Without blanket, result lands as ["A", "B"] or ["B", "A"] depending on which thread the OS scheduler picks. With blanket, you pick.

Why now Link to heading

PEP 703 , Making the Global Interpreter Lock Optional in CPython, removes the GIL , the lock that has forced Python to run only one thread at a time. Without it, threads can execute in parallel on multiple cores. This mode is called free-threaded Python. The change goes beyond speed. It rewires CPython’s internals - biased reference counting, per-object locking, mimalloc replacing pymalloc , stop-the-world GC pauses.

Code the GIL has been serializing, one bytecode at a time, will start showing real data races:

import threading


def increment() -> None:
    global counter
    for _ in range(1_000):
        counter += 1  # read-modify-write: not atomic without the GIL


counter: int = 0
threads = [threading.Thread(target=increment) for _ in range(2)]
for thread in threads:
    thread.start()
for thread in threads:
    thread.join()

Run this with the GIL and counter ends at 2,000 every time. The program is too short to expose the race, but the GIL does not make += atomic. counter += 1 compiles to multiple bytecodes (load, add, store), and the GIL releases between bytecodes (default switch interval 5 ms, set in Python/ceval_gil.c and adjustable via sys.setswitchinterval ). Two threads doing a thousand iterations finish in roughly 100 µs, far below one switch interval, so they run serially in practice. Crank the loop to ten million iterations or sprinkle in any call that releases the GIL, and the race shows up even under the GIL. Free-threading removes the buffer: two threads run in parallel on separate cores, both read the same value, both increment it, and one write clobbers the other, leaving counter at some unpredictable number below 2,000.

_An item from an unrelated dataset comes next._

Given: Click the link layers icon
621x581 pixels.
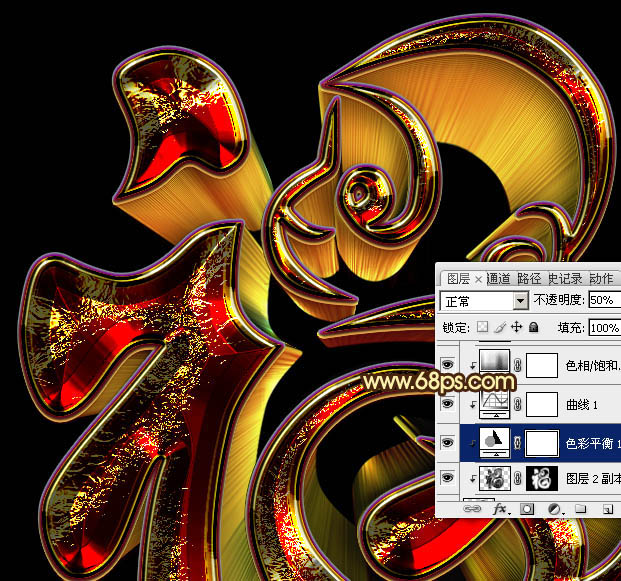Looking at the screenshot, I should [473, 509].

This counter is a free-threading visualization, not a blanket demo:

blanket schedules at synchronization-primitive boundaries: it parks a thread when that thread calls acquire() or wait(). A bare counter += 1 touches no primitive, so blanket has nothing to park on and cannot preempt between the load and store bytecodes. The example shows why free-threading surfaces the race; relay and cycle do not reproduce it. For a lockless race like this one, blanket’s bytecode injector plants a checkpoint between the read and the write. See Counter race: forcing the lost update below.

The toy counter understates the case. The Quansight team’s free-threading work has turned up concrete receipts: a 24-year-old data race in scipy.signal the GIL had masked since the function was written, a numpy crash on parallel .sum() calls reporting "Identity cache already includes the item", a Pillow segfault from C API patterns the GIL had been serializing into safety. The test suites that passed under the GIL passed because the GIL was doing the locking for them.

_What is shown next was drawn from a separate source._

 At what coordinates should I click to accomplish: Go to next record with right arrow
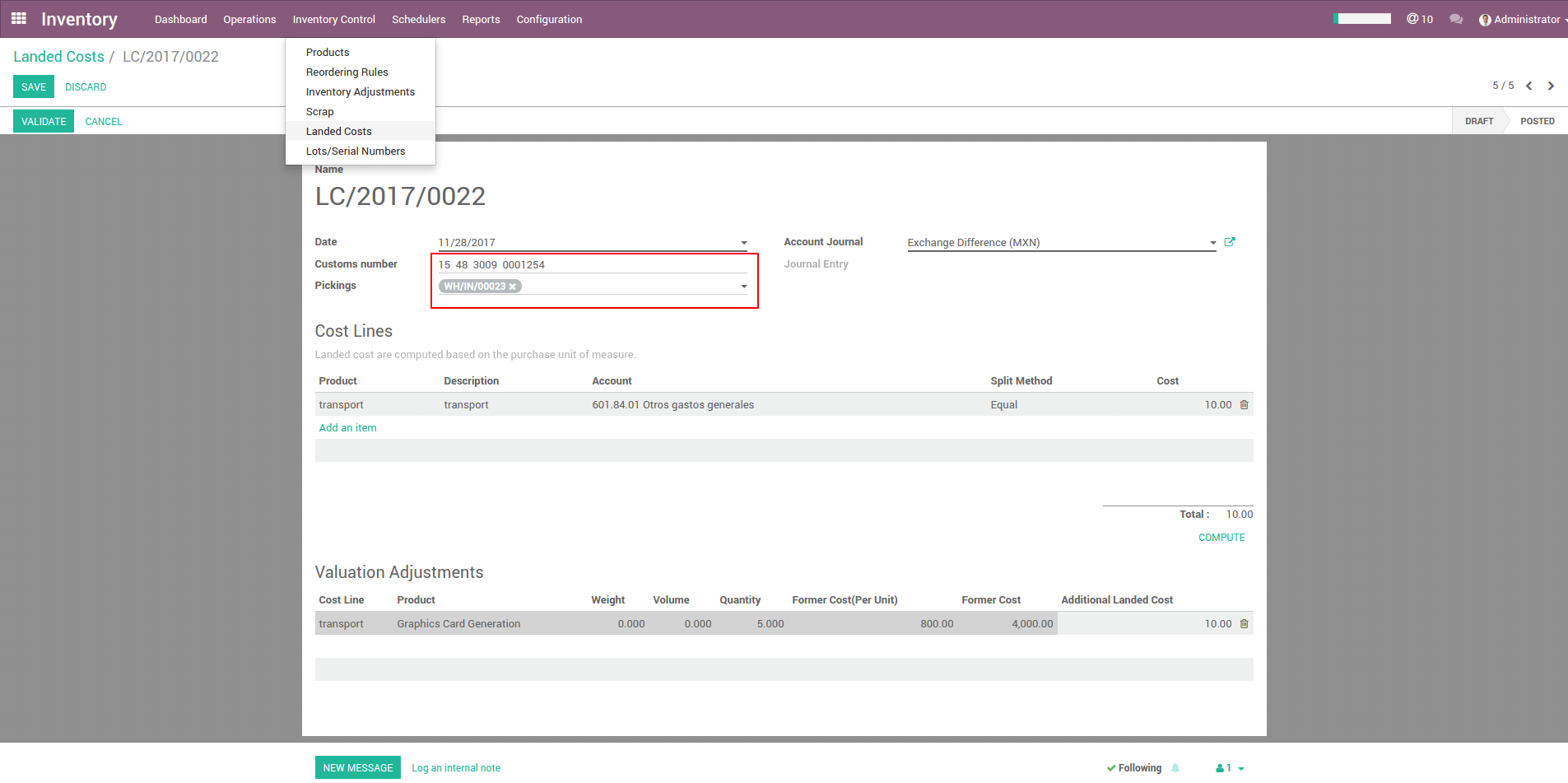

Performance is the other concern. PEP 779 , the criteria document for free-threading’s supported status, pegs the budget at 10% CPU and 15% memory overhead versus the GIL build, with a hard ceiling of 20%. Python 3.13 shipped at roughly 40% overhead. Python 3.14 lands near 5 to 10% depending on platform. The “free-threading hurts performance” critique held in 2024; the CPython team’s work since has closed most of the gap for CPU-bound code, though reference-counting-heavy workloads still pay a bigger tax.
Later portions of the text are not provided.